Output the records below again, precisely as they are written.

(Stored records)
▼

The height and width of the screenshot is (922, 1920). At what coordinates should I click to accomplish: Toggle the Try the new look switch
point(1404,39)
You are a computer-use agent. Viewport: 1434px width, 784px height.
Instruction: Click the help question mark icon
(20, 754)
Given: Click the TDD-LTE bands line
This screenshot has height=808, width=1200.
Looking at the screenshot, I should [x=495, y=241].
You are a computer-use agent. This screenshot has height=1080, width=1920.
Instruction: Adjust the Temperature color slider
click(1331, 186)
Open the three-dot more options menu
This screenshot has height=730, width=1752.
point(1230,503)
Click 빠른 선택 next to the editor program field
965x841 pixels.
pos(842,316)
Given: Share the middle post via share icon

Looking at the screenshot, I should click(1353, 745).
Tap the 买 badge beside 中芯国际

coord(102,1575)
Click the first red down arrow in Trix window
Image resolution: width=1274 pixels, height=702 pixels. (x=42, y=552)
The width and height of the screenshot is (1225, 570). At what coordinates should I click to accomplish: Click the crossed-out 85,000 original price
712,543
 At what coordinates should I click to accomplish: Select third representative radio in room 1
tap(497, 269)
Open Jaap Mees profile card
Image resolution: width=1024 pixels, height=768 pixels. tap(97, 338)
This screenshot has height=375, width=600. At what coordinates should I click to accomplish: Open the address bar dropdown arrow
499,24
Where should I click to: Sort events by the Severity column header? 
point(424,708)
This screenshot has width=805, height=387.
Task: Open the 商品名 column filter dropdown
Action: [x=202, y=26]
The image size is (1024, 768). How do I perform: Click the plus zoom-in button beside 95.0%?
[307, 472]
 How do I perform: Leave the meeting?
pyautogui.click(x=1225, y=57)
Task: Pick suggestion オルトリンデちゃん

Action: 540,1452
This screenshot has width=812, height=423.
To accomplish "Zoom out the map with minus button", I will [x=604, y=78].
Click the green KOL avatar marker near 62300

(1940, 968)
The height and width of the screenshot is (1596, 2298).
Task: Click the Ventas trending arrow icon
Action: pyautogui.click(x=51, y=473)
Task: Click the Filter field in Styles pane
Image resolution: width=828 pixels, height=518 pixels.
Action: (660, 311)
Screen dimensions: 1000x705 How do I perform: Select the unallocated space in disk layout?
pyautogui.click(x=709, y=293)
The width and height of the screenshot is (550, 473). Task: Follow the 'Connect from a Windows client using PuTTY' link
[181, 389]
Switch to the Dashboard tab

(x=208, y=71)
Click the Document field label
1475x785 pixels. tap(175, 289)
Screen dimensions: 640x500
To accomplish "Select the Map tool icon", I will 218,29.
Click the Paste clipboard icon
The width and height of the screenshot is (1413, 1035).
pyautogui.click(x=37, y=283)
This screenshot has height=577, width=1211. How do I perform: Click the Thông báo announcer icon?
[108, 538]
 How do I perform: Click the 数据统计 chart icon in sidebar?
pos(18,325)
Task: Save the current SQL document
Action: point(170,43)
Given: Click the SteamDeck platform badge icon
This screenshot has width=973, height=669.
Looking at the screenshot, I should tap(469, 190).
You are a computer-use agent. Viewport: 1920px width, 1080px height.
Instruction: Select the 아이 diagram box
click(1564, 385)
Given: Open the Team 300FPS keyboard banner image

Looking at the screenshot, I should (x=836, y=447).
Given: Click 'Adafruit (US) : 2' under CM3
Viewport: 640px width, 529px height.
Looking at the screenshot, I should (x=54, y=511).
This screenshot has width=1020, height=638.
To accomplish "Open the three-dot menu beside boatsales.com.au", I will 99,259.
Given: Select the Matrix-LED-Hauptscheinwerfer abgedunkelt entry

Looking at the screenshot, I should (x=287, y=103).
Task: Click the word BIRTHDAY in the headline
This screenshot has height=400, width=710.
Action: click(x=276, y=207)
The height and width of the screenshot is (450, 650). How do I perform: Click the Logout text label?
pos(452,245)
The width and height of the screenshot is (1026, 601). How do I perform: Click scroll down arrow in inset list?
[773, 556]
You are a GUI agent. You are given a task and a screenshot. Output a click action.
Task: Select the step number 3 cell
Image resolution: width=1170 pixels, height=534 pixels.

▲

• **Finished exercise**
The height and width of the screenshot is (922, 1920). At what coordinates should I click to accomplish: Toggle the Try the new look switch
point(1404,39)
You are a computer-use agent. Viewport: 1434px width, 784px height.
Instruction: Click the help question mark icon
(20, 754)
Given: Click the TDD-LTE bands line
This screenshot has height=808, width=1200.
Looking at the screenshot, I should [x=495, y=241].
You are a computer-use agent. This screenshot has height=1080, width=1920.
Instruction: Adjust the Temperature color slider
click(1331, 186)
Open the three-dot more options menu
This screenshot has height=730, width=1752.
point(1230,503)
Click 빠른 선택 next to the editor program field
965x841 pixels.
pos(842,316)
Given: Share the middle post via share icon

Looking at the screenshot, I should click(1353, 745).
Tap the 买 badge beside 中芯国际

coord(102,1575)
Click the first red down arrow in Trix window
Image resolution: width=1274 pixels, height=702 pixels. (x=42, y=552)
The width and height of the screenshot is (1225, 570). At what coordinates should I click to accomplish: Click the crossed-out 85,000 original price
712,543
 At what coordinates should I click to accomplish: Select third representative radio in room 1
tap(497, 269)
Open Jaap Mees profile card
Image resolution: width=1024 pixels, height=768 pixels. tap(97, 338)
This screenshot has height=375, width=600. At what coordinates should I click to accomplish: Open the address bar dropdown arrow
499,24
Where should I click to: Sort events by the Severity column header? 
point(424,708)
This screenshot has width=805, height=387.
Task: Open the 商品名 column filter dropdown
Action: [x=202, y=26]
The image size is (1024, 768). How do I perform: Click the plus zoom-in button beside 95.0%?
[307, 472]
 How do I perform: Leave the meeting?
pyautogui.click(x=1225, y=57)
Task: Pick suggestion オルトリンデちゃん

Action: 540,1452
This screenshot has width=812, height=423.
To accomplish "Zoom out the map with minus button", I will [x=604, y=78].
Click the green KOL avatar marker near 62300

(1940, 968)
The height and width of the screenshot is (1596, 2298).
Task: Click the Ventas trending arrow icon
Action: pyautogui.click(x=51, y=473)
Task: Click the Filter field in Styles pane
Image resolution: width=828 pixels, height=518 pixels.
Action: (660, 311)
Screen dimensions: 1000x705 How do I perform: Select the unallocated space in disk layout?
pyautogui.click(x=709, y=293)
The width and height of the screenshot is (550, 473). Task: Follow the 'Connect from a Windows client using PuTTY' link
[181, 389]
Switch to the Dashboard tab

(x=208, y=71)
Click the Document field label
1475x785 pixels. tap(175, 289)
Screen dimensions: 640x500
To accomplish "Select the Map tool icon", I will 218,29.
Click the Paste clipboard icon
The width and height of the screenshot is (1413, 1035).
pyautogui.click(x=37, y=283)
This screenshot has height=577, width=1211. How do I perform: Click the Thông báo announcer icon?
[108, 538]
 How do I perform: Click the 数据统计 chart icon in sidebar?
pos(18,325)
Task: Save the current SQL document
Action: point(170,43)
Given: Click the SteamDeck platform badge icon
This screenshot has width=973, height=669.
Looking at the screenshot, I should tap(469, 190).
You are a computer-use agent. Viewport: 1920px width, 1080px height.
Instruction: Select the 아이 diagram box
click(1564, 385)
Given: Open the Team 300FPS keyboard banner image

Looking at the screenshot, I should (x=836, y=447).
Given: Click 'Adafruit (US) : 2' under CM3
Viewport: 640px width, 529px height.
Looking at the screenshot, I should (x=54, y=511).
This screenshot has width=1020, height=638.
To accomplish "Open the three-dot menu beside boatsales.com.au", I will 99,259.
Given: Select the Matrix-LED-Hauptscheinwerfer abgedunkelt entry

Looking at the screenshot, I should (x=287, y=103).
Task: Click the word BIRTHDAY in the headline
This screenshot has height=400, width=710.
Action: click(x=276, y=207)
The height and width of the screenshot is (450, 650). How do I perform: Click the Logout text label?
pos(452,245)
The width and height of the screenshot is (1026, 601). How do I perform: Click scroll down arrow in inset list?
[773, 556]
You are a GUI agent. You are given a task and a screenshot. Output a click action.
Task: Select the step number 3 cell
Image resolution: width=1170 pixels, height=534 pixels.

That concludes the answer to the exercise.